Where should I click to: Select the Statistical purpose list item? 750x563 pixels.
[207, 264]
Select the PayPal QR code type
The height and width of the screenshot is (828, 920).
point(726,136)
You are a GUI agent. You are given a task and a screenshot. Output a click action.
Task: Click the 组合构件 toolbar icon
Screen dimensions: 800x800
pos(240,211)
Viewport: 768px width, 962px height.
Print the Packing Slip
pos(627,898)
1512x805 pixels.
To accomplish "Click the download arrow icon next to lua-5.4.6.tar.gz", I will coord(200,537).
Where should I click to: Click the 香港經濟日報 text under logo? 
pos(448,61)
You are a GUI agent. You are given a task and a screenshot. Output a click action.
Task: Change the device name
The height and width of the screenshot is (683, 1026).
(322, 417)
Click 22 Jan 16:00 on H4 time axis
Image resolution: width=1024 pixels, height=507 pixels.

-- TASK BRIEF --
Please repeat the data above with every "GUI agent" replaced by "screen agent", keeping everything else the same.

-- WRITTEN RESPONSE --
Where should I click to: Select the Statistical purpose list item? 750x563 pixels.
[207, 264]
Select the PayPal QR code type
The height and width of the screenshot is (828, 920).
point(726,136)
You are a screen agent. You are given a task and a screenshot. Output a click action.
Task: Click the 组合构件 toolbar icon
Screen dimensions: 800x800
pos(240,211)
Viewport: 768px width, 962px height.
Print the Packing Slip
pos(627,898)
1512x805 pixels.
To accomplish "Click the download arrow icon next to lua-5.4.6.tar.gz", I will coord(200,537).
Where should I click to: Click the 香港經濟日報 text under logo? 
pos(448,61)
You are a screen agent. You are given a task and a screenshot. Output a click action.
Task: Change the device name
The height and width of the screenshot is (683, 1026).
(322, 417)
Click 22 Jan 16:00 on H4 time axis
Image resolution: width=1024 pixels, height=507 pixels.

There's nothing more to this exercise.